Ultimately, this raiding system led to what became known as poopsocking. Guilds would park players at the spawn points for raid bosses and have a rotation of people watching the mob at any given time. If another guild showed up in force to watch the same mob, the original guild would match them until you had two full raid forces camped out waiting for something to suddenly spawn. Lets look at the The Statue of Rallos Zek for example. This mob had a 5 day +/- 8 hour respawn window. So you would know that sometime between 4 days 16 hours and 5 days 8 hours it would spawn, creating a 16 hour poopsocking window. On a side note though, this mob is special in that killing it would spawn the Avatar of War which is what people really wanted loot from. However, the AoW would spawn in a different location often leading to guilds playing chicken over who would pull the Statue and who would wait to steal the Avatar while the first raid recovered.

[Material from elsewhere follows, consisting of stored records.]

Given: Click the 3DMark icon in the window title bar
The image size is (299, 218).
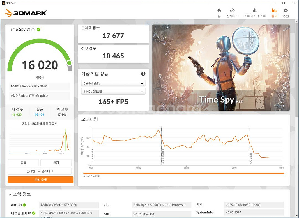Looking at the screenshot, I should tap(3, 3).
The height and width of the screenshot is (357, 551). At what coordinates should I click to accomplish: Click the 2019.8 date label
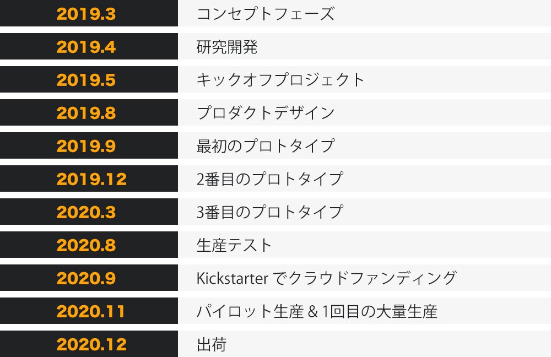pyautogui.click(x=86, y=113)

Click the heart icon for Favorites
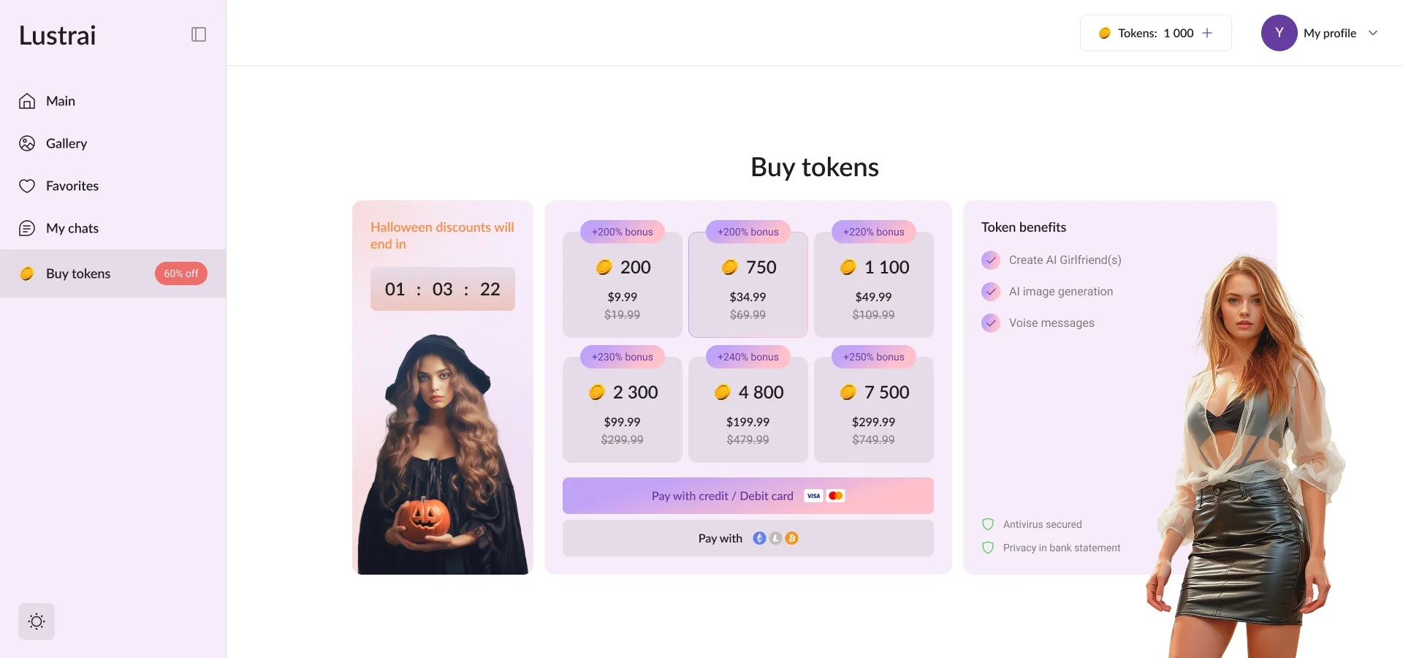click(26, 186)
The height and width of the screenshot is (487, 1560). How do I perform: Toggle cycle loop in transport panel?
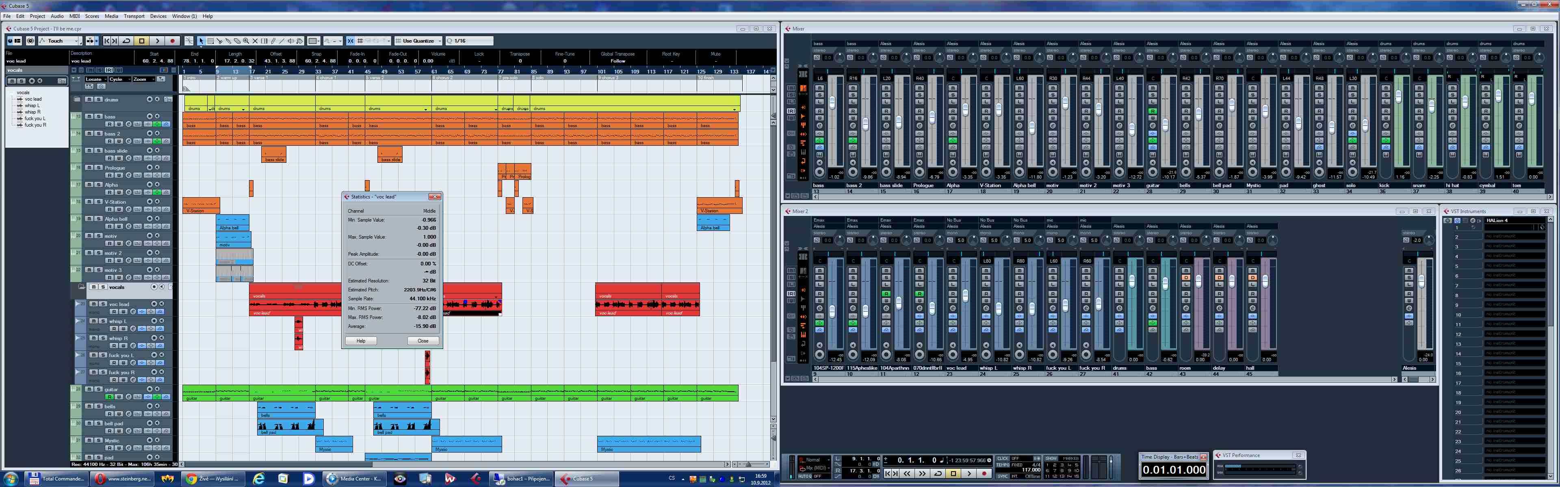937,474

In 1999, we of course did not have systems such as Discord. Raiding guilds often had a phone network setup which they would refer to as “The Batphone”. In 1999, text messaging as a means of communication was brand new and it didn’t really take off in the gaming space until 2000. The Batphone refers to a system in which players would have a list of people they were responsible for calling when a raid mob spawned. Each subsequent player who was called would have their own list of people to call. The system allowed for a chance to quickly mobilize players at any given time to kill a raid boss. The system eventually evolved into including texts or group chats, before finally becoming utilized in Discord Servers. On emulated servers such as Project 1999, raiding guilds utilize discord channels and Discord Bot alarm systems when a command is typed into chat. Modern players will sit muted in a channel called “Batphone” and go to bed with headphones or their phone on speaker so that they may be woken up at anytime.

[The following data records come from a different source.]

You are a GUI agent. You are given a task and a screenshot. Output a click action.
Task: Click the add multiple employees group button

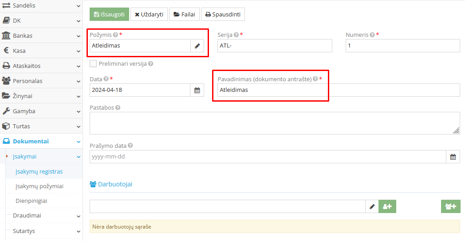point(450,206)
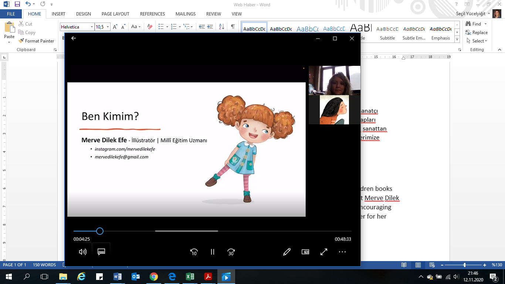Open the Helvetica font name dropdown

coord(92,27)
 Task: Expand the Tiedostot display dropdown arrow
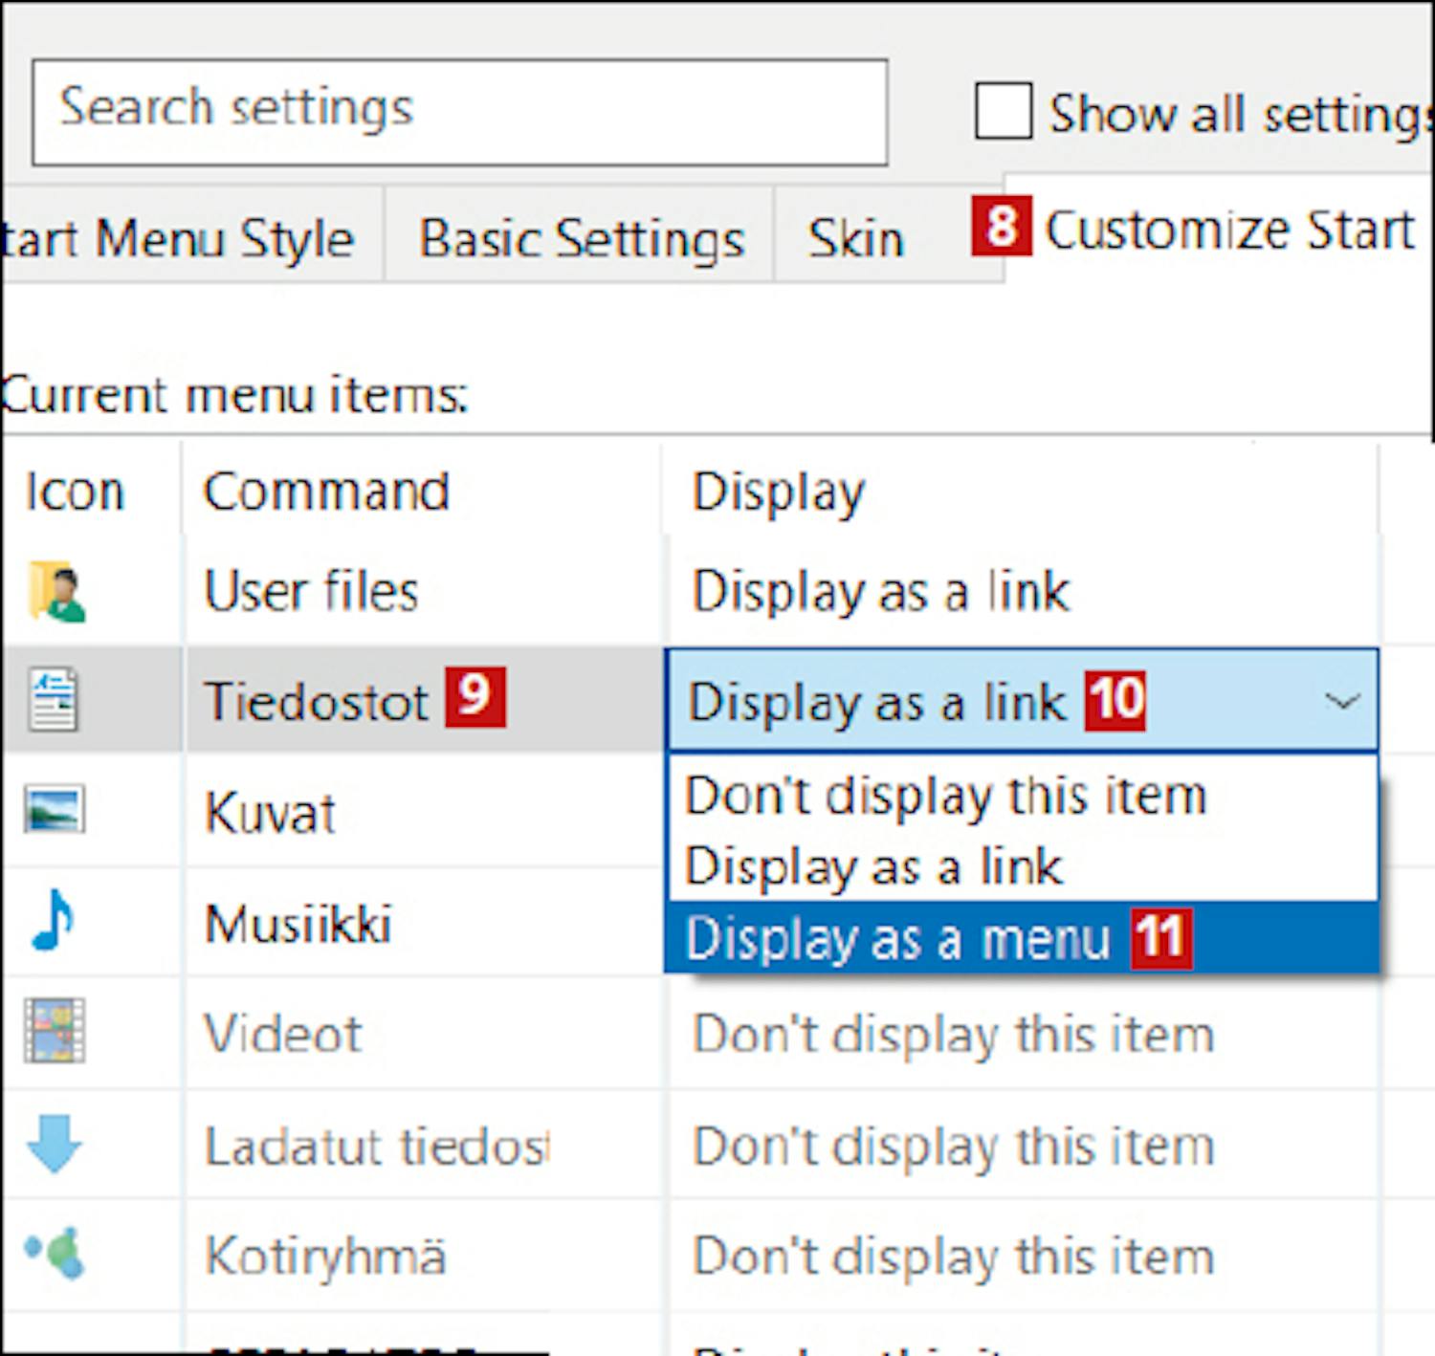click(1341, 701)
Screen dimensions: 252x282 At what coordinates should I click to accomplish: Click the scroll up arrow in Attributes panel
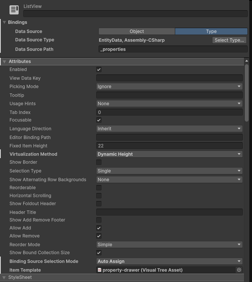pos(247,61)
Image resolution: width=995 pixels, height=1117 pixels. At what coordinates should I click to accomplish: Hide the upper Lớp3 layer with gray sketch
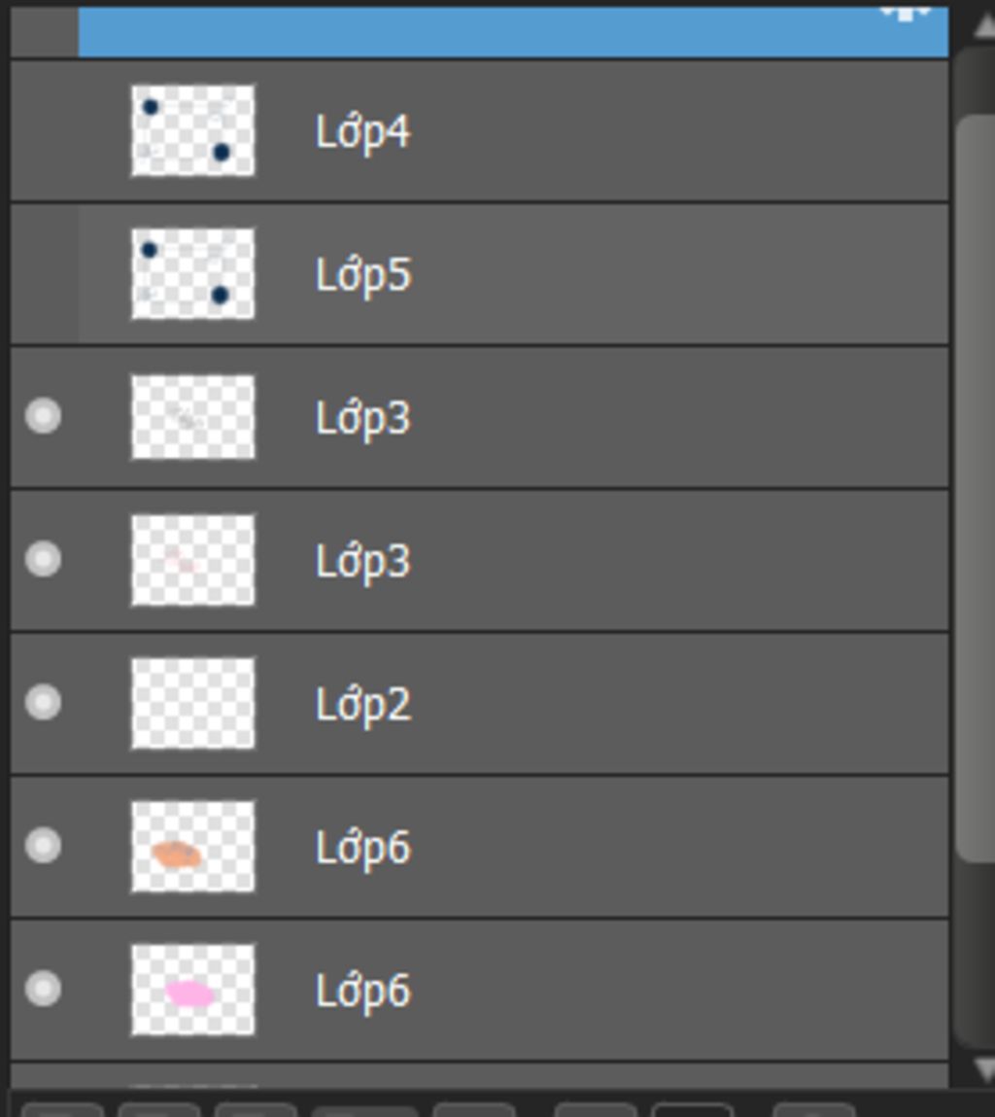(43, 417)
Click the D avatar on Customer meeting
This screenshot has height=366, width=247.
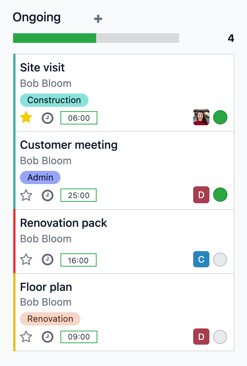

Poopsocking as a system is controversial and does not exist in modern games. The system leads to drama, FOMO, and frustration about active raiding hours. Everquest 2 changed the raiding system to include private instanced raid zones where guilds can kill their own mobs without needing to rely on poopsocking or Batphones. However, they still kept a variety contested raid mobs in the public zones with respawn timers ranging from 8 hours to 10 days. This created a system with opportunities for every level of raider. In my opinion, it leads to some of the very best server interactions an MMO can have. I’ll share some stories from my time contested raiding with Reverb another day.